EXERCISE AIM: Reproduce the following lines word for word, keeping every character and the order they appear in.

TASK INPUT:

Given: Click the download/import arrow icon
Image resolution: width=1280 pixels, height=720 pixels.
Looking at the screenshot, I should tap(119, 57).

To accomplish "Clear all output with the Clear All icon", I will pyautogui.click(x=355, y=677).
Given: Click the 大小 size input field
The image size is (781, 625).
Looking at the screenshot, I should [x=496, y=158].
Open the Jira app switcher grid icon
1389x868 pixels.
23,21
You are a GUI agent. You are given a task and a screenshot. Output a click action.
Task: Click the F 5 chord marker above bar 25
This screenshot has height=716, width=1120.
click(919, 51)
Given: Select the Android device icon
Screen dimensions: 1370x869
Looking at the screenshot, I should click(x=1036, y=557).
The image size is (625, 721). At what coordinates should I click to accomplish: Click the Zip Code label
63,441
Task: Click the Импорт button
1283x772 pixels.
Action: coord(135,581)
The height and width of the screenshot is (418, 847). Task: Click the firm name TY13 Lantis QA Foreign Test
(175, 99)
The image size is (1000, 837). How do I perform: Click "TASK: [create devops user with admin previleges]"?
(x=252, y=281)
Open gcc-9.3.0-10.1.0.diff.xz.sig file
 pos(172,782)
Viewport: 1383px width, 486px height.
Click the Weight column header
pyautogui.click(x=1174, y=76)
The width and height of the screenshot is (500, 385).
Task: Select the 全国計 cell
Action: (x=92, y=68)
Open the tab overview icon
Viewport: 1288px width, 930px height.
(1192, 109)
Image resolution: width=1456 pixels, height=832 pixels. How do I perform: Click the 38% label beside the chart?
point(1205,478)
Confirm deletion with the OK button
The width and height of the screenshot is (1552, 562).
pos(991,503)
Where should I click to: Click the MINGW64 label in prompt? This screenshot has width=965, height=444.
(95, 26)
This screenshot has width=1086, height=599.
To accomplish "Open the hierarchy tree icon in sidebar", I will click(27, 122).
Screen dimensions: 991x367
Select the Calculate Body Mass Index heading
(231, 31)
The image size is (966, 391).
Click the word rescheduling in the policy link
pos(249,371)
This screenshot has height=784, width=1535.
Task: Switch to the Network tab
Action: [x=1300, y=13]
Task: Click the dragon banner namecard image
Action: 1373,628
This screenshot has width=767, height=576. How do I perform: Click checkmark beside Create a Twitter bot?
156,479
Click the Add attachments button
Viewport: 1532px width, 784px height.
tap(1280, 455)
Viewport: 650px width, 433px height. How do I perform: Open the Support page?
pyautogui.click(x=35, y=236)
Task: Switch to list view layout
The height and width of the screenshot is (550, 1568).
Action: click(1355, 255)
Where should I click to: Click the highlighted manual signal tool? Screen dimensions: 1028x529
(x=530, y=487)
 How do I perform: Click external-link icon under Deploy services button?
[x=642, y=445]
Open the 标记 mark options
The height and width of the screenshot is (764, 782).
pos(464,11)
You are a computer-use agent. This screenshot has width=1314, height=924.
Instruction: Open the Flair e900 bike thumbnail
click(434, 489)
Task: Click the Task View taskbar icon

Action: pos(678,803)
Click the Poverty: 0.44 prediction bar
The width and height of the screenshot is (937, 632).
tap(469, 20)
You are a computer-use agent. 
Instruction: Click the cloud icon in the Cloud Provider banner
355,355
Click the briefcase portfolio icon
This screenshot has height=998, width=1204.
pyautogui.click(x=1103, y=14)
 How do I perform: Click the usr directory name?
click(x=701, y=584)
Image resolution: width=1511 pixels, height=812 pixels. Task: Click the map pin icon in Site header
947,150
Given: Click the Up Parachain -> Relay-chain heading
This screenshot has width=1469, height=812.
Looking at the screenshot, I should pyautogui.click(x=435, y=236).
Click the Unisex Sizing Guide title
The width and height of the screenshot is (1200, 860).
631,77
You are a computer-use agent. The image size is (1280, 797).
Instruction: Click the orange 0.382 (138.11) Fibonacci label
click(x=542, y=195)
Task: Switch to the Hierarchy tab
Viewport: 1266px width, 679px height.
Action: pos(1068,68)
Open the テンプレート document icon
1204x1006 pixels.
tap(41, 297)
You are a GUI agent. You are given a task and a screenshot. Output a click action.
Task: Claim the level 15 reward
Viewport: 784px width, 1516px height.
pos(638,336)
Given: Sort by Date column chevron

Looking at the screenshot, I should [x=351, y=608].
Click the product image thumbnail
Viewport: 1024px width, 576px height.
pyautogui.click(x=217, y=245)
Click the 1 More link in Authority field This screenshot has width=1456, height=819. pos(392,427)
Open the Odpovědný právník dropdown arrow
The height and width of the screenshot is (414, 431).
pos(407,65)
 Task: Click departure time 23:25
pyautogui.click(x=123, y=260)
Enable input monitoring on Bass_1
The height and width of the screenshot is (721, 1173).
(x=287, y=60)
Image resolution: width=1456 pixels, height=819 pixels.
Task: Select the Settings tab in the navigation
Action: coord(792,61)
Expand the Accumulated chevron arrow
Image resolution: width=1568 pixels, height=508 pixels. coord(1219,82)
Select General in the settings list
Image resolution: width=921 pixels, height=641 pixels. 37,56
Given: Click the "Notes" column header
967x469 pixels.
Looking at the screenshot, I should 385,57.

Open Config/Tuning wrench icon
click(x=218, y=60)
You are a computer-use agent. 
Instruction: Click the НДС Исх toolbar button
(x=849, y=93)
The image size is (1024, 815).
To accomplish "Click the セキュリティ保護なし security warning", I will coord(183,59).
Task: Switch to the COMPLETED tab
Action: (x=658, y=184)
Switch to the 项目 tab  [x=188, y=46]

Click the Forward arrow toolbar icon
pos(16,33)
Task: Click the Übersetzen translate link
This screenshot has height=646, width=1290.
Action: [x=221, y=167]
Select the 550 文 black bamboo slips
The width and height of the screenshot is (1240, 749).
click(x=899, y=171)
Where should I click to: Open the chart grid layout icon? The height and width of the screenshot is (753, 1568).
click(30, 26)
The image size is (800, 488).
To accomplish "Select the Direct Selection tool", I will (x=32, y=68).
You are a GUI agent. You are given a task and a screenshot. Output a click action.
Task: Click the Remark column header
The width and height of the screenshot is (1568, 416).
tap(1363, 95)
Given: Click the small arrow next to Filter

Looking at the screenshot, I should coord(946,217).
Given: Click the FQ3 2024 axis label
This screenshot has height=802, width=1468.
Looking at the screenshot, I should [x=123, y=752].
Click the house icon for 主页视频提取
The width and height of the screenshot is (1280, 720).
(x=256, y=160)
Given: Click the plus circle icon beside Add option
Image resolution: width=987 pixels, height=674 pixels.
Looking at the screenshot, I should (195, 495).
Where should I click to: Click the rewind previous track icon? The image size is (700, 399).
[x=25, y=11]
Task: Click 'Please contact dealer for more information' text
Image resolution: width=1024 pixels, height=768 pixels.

FINISHED ANSWER:
Given: Click the download/import arrow icon
Image resolution: width=1280 pixels, height=720 pixels.
Looking at the screenshot, I should tap(119, 57).

To accomplish "Clear all output with the Clear All icon", I will pyautogui.click(x=355, y=677).
Given: Click the 大小 size input field
The image size is (781, 625).
Looking at the screenshot, I should [x=496, y=158].
Open the Jira app switcher grid icon
1389x868 pixels.
23,21
You are a GUI agent. You are given a task and a screenshot. Output a click action.
Task: Click the F 5 chord marker above bar 25
This screenshot has height=716, width=1120.
click(919, 51)
Given: Select the Android device icon
Screen dimensions: 1370x869
Looking at the screenshot, I should click(x=1036, y=557).
The image size is (625, 721). At what coordinates should I click to accomplish: Click the Zip Code label
63,441
Task: Click the Импорт button
1283x772 pixels.
Action: coord(135,581)
The height and width of the screenshot is (418, 847). Task: Click the firm name TY13 Lantis QA Foreign Test
(175, 99)
The image size is (1000, 837). How do I perform: Click "TASK: [create devops user with admin previleges]"?
(x=252, y=281)
Open gcc-9.3.0-10.1.0.diff.xz.sig file
 pos(172,782)
Viewport: 1383px width, 486px height.
Click the Weight column header
pyautogui.click(x=1174, y=76)
The width and height of the screenshot is (500, 385).
Task: Select the 全国計 cell
Action: (x=92, y=68)
Open the tab overview icon
Viewport: 1288px width, 930px height.
(1192, 109)
Image resolution: width=1456 pixels, height=832 pixels. How do I perform: Click the 38% label beside the chart?
point(1205,478)
Confirm deletion with the OK button
The width and height of the screenshot is (1552, 562).
pos(991,503)
Where should I click to: Click the MINGW64 label in prompt? This screenshot has width=965, height=444.
(95, 26)
This screenshot has width=1086, height=599.
To accomplish "Open the hierarchy tree icon in sidebar", I will click(27, 122).
Screen dimensions: 991x367
Select the Calculate Body Mass Index heading
(231, 31)
The image size is (966, 391).
Click the word rescheduling in the policy link
pos(249,371)
This screenshot has height=784, width=1535.
Task: Switch to the Network tab
Action: [x=1300, y=13]
Task: Click the dragon banner namecard image
Action: 1373,628
This screenshot has width=767, height=576. How do I perform: Click checkmark beside Create a Twitter bot?
156,479
Click the Add attachments button
Viewport: 1532px width, 784px height.
tap(1280, 455)
Viewport: 650px width, 433px height. How do I perform: Open the Support page?
pyautogui.click(x=35, y=236)
Task: Switch to list view layout
The height and width of the screenshot is (550, 1568).
Action: click(1355, 255)
Where should I click to: Click the highlighted manual signal tool? Screen dimensions: 1028x529
(x=530, y=487)
 How do I perform: Click external-link icon under Deploy services button?
[x=642, y=445]
Open the 标记 mark options
The height and width of the screenshot is (764, 782).
pos(464,11)
You are a computer-use agent. This screenshot has width=1314, height=924.
Instruction: Open the Flair e900 bike thumbnail
click(434, 489)
Task: Click the Task View taskbar icon

Action: pos(678,803)
Click the Poverty: 0.44 prediction bar
The width and height of the screenshot is (937, 632).
tap(469, 20)
You are a computer-use agent. 
Instruction: Click the cloud icon in the Cloud Provider banner
355,355
Click the briefcase portfolio icon
This screenshot has height=998, width=1204.
pyautogui.click(x=1103, y=14)
 How do I perform: Click the usr directory name?
click(x=701, y=584)
Image resolution: width=1511 pixels, height=812 pixels. Task: Click the map pin icon in Site header
947,150
Given: Click the Up Parachain -> Relay-chain heading
This screenshot has width=1469, height=812.
Looking at the screenshot, I should pyautogui.click(x=435, y=236).
Click the Unisex Sizing Guide title
The width and height of the screenshot is (1200, 860).
631,77
You are a computer-use agent. The image size is (1280, 797).
Instruction: Click the orange 0.382 (138.11) Fibonacci label
click(x=542, y=195)
Task: Switch to the Hierarchy tab
Viewport: 1266px width, 679px height.
Action: pos(1068,68)
Open the テンプレート document icon
1204x1006 pixels.
tap(41, 297)
You are a GUI agent. You are given a task and a screenshot. Output a click action.
Task: Claim the level 15 reward
Viewport: 784px width, 1516px height.
pos(638,336)
Given: Sort by Date column chevron

Looking at the screenshot, I should [x=351, y=608].
Click the product image thumbnail
Viewport: 1024px width, 576px height.
pyautogui.click(x=217, y=245)
Click the 1 More link in Authority field This screenshot has width=1456, height=819. pos(392,427)
Open the Odpovědný právník dropdown arrow
The height and width of the screenshot is (414, 431).
pos(407,65)
 Task: Click departure time 23:25
pyautogui.click(x=123, y=260)
Enable input monitoring on Bass_1
The height and width of the screenshot is (721, 1173).
(x=287, y=60)
Image resolution: width=1456 pixels, height=819 pixels.
Task: Select the Settings tab in the navigation
Action: coord(792,61)
Expand the Accumulated chevron arrow
Image resolution: width=1568 pixels, height=508 pixels. coord(1219,82)
Select General in the settings list
Image resolution: width=921 pixels, height=641 pixels. 37,56
Given: Click the "Notes" column header
967x469 pixels.
Looking at the screenshot, I should 385,57.

Open Config/Tuning wrench icon
click(x=218, y=60)
You are a computer-use agent. 
Instruction: Click the НДС Исх toolbar button
(x=849, y=93)
The image size is (1024, 815).
To accomplish "Click the セキュリティ保護なし security warning", I will coord(183,59).
Task: Switch to the COMPLETED tab
Action: (x=658, y=184)
Switch to the 项目 tab  [x=188, y=46]

Click the Forward arrow toolbar icon
pos(16,33)
Task: Click the Übersetzen translate link
This screenshot has height=646, width=1290.
Action: [x=221, y=167]
Select the 550 文 black bamboo slips
The width and height of the screenshot is (1240, 749).
click(x=899, y=171)
Where should I click to: Open the chart grid layout icon? The height and width of the screenshot is (753, 1568).
click(30, 26)
The image size is (800, 488).
To accomplish "Select the Direct Selection tool", I will (x=32, y=68).
You are a GUI agent. You are given a task and a screenshot. Output a click action.
Task: Click the Remark column header
The width and height of the screenshot is (1568, 416).
tap(1363, 95)
Given: Click the small arrow next to Filter

Looking at the screenshot, I should coord(946,217).
Given: Click the FQ3 2024 axis label
This screenshot has height=802, width=1468.
Looking at the screenshot, I should [x=123, y=752].
Click the house icon for 主页视频提取
The width and height of the screenshot is (1280, 720).
(x=256, y=160)
Given: Click the plus circle icon beside Add option
Image resolution: width=987 pixels, height=674 pixels.
Looking at the screenshot, I should (195, 495).
Where should I click to: Click the rewind previous track icon? The image size is (700, 399).
[x=25, y=11]
Task: Click 'Please contact dealer for more information' text
Image resolution: width=1024 pixels, height=768 pixels.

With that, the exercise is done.